That spartan nature of exposition in the game encourages players to craft their own narrative, which is wonderful, but the galaxy itself is a slightly dull place and that does hamper proceedings somewhat. The races and the setting are not fleshed out at all, and the absence of context leaves quite a large hole. The small, yet fun text adventures which crop up from time to time could similarly have benefited from a bit more meat and actual characters, as there’s not much there to drive exploration — which is already risky considering the massive enemy fleet hounding you and swallowing up the galaxy behind you — besides getting more scrap (FTL’s currency), weapons, and the occasional new ship system.

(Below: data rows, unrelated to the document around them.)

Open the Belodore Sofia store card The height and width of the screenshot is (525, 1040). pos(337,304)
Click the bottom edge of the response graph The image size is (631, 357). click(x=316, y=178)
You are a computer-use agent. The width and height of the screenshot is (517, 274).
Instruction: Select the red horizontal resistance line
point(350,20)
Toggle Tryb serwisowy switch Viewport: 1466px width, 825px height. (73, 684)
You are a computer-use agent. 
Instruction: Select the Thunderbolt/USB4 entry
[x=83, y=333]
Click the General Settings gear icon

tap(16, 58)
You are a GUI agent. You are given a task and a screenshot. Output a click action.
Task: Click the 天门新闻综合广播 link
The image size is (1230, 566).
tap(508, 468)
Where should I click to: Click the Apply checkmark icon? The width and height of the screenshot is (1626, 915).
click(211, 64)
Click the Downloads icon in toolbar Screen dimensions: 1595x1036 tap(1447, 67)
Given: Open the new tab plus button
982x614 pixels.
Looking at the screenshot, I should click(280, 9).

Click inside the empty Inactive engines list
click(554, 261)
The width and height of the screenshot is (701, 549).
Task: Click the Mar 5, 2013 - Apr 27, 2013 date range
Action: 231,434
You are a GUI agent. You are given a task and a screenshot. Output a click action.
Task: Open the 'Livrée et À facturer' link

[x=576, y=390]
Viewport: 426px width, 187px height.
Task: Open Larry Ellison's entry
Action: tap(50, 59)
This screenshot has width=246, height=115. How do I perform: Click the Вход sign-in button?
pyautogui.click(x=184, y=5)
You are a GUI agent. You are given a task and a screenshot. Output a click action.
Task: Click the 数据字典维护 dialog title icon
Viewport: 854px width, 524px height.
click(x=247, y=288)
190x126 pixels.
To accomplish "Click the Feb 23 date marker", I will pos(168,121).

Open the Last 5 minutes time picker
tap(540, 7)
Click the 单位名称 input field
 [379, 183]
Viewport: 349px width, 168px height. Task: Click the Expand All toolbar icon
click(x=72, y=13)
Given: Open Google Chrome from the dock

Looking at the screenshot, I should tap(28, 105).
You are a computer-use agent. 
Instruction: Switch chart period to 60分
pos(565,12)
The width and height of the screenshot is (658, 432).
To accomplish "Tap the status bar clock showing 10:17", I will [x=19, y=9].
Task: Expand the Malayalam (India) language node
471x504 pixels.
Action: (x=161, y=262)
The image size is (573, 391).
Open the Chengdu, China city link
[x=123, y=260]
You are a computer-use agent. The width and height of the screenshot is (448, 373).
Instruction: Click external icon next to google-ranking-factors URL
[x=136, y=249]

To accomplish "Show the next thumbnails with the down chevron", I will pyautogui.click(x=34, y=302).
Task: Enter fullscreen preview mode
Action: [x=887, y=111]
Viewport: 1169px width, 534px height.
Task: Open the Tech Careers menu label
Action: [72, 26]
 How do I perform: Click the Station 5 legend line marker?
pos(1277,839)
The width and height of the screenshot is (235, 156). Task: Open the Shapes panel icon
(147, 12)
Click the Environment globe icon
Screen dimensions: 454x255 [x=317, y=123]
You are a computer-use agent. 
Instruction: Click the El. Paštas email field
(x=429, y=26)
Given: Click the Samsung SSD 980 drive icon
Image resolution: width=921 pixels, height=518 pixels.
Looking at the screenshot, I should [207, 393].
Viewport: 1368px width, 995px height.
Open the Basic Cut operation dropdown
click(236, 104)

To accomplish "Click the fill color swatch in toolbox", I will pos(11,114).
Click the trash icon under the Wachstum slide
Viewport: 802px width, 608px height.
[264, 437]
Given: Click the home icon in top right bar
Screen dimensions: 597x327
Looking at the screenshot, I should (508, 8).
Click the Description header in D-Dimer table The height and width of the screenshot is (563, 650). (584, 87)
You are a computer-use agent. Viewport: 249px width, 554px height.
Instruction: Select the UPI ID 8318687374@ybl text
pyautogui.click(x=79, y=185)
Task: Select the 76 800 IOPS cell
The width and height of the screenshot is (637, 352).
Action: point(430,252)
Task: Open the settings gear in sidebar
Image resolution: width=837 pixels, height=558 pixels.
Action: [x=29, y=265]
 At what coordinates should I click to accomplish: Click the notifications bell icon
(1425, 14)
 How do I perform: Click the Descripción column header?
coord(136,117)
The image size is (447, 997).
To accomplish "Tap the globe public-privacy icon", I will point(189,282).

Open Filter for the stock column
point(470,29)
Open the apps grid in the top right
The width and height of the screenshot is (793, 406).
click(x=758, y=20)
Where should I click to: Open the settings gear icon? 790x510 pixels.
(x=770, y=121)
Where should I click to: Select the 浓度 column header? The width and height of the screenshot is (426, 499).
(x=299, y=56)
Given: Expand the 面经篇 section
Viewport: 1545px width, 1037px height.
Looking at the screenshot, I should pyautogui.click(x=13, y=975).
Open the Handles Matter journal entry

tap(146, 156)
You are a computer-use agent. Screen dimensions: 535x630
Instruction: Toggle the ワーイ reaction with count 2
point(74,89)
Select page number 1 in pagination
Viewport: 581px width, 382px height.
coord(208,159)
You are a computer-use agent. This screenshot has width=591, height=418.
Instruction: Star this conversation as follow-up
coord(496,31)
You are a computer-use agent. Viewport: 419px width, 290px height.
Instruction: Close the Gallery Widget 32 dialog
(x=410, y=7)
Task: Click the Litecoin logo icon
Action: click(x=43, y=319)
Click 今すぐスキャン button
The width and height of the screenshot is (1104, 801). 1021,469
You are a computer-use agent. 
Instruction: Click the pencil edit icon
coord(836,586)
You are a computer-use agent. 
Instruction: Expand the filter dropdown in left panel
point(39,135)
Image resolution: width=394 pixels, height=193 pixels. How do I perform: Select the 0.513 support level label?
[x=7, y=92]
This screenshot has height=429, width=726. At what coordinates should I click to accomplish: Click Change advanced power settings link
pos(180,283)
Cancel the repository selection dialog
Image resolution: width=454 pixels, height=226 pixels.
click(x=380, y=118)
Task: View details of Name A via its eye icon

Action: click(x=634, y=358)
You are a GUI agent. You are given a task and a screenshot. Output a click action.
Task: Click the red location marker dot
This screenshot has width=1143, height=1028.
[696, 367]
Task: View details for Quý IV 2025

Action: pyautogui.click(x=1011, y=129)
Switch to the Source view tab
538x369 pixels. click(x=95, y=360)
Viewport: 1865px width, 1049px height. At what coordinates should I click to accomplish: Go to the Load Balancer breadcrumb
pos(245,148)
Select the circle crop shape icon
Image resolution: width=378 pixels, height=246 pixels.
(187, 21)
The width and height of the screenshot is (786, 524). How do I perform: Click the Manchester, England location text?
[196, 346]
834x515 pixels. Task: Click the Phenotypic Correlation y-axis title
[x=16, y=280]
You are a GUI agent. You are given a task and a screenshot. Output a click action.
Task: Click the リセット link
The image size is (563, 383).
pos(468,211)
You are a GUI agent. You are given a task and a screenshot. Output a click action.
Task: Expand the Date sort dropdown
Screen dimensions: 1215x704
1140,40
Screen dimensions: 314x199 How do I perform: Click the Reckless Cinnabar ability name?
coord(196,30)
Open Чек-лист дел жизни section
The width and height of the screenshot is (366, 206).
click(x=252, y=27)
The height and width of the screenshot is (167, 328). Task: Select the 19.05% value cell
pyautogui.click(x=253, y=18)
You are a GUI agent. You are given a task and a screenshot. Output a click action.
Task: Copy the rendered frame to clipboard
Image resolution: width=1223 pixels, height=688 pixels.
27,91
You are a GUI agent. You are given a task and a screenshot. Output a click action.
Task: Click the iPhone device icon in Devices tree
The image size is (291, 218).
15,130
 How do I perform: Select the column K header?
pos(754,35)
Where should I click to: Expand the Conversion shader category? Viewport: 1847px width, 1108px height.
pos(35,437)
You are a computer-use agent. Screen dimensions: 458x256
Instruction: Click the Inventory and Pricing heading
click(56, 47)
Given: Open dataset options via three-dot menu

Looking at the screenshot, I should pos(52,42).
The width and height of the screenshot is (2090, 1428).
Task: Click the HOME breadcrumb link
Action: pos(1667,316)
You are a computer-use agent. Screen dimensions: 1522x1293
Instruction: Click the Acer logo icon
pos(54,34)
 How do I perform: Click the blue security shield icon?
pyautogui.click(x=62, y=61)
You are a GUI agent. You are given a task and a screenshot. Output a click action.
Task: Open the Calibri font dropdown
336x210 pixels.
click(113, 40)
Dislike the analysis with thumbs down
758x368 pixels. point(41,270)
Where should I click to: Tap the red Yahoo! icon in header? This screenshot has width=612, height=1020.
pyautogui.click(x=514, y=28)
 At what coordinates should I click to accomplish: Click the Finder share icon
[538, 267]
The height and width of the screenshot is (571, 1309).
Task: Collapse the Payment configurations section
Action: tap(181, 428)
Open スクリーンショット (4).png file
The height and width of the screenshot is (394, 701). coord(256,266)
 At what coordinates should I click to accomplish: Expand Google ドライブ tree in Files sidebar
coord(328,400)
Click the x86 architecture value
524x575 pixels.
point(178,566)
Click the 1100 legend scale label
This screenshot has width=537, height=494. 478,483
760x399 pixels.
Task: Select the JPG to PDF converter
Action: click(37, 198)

While there are lots of opportunities to avoid combat, it is the nail-biting, everything-to-lose, life-or-death battles which really make FTL something special. Death is waiting around every corner, and as with any roguelike, death is permanent. With the Kestral, the starting ship, things begin quite slowly and simply. There are only two weapons to worry about, and no additional systems like teleporters or drone control, so it’s is rather easy to get the hang of things. The laser cannon shoots out three shots in one go, usually taking out shields quickly, or a missile can be launched, penetrating shields, often taking out systems in one shot. As enemies become more powerful and complex, new weapons, upgrades and augments are necessary to avoid a nasty case of getting set on fire or facing the bleak emptiness of space without a spacesuit, and inevitably the simple tactics from the start are shoved out the airlock.
The Engi ship, on the other hand, starts with drones, ion cannons, and no missiles whatsoever. Fighting in that vessel demands more attention to enemy shields, and a focus on shutting down systems instead of doing direct damage. Early on, it’s quite empowering. The Engi ship was the first one I unlocked, and it made the first few sectors an absolute breeze compared to my experiences in the Kestral. I’d even started working on a maniacal laugh, as I shut down my foes’ weapons and watched as my trusty little drone peppered it with deadly laser blasts. Of course, that didn’t stop me from being destroyed before I reached the end in that particular game.
The plethora of choices kept FTL fresh long after I expected it to get a bit stale. Encounters may be continually recycled and repeated, but how I dealt with them changed on a game-by-game basis. Early on, I had learned to fear even the slightest bit of hull damage. While shields can be repaired and regenerated easily, repairing the hull requires a pit stop at the, to be fair, quite common “stores.” Yet, the ever present threat of total annihilation made me only feel remotely safe when I had 100% hull integrity. So, in most games, I like to upgrade my shields pretty quickly, so that at least laser and beam attacks become less of a concern. This strategy went completely tits up when I got myself a ship which had absolutely no shields whatsoever. I had to learn how to play all over again, focusing on the ship’s cloaking device rather than shields. I approached battles more timidly, and I made certain I knew if there were ships in the beacons I was heading to — it was horrible, stressful, and bloody exciting.
A quick game of FTL offers up a bounty of stories and anecdotes despite the absence of a plot or real characters. It compels players to annoy their friends and co-workers with tales of narrow escapes from Mantis slavers, terrifying encounters with the Rebel armada, and that one time you lost half of your crew to a spider infestation. Death and failure are not obstacles or punishments, they just mark the end of a particular story which had plenty of ups and downs, victories and cock ups, then you dust yourself off again and start a new adventure; one that might end in that illusive final victory.
The no-nonsense pixel art and the delightfully sci-fi soundtrack are great, the latter more so than the former, but they soon made way for the theme tunes and memories of so many space-faring TV shows and films. I couldn’t help but imagine myself as Kirk, or Picard, and most certainly Mal Reynolds, and on occasion I confess that I did listen to a playlist of suitable music taken from Star Trek, Star Wars, Battlestar Galactica and quite a few others. How could I not?
More than any other game I’ve played, more than the incredibly complex X series, more than the fanboy-titillating Star Trek: Bridge Commander, FTL made me feel like I was in command of a starship. Or, rather, a series of constantly exploding starships. If that’s something you’d be into, and I certainly don’t want to know you if it isn’t, then do yourself a favor and grab FTL.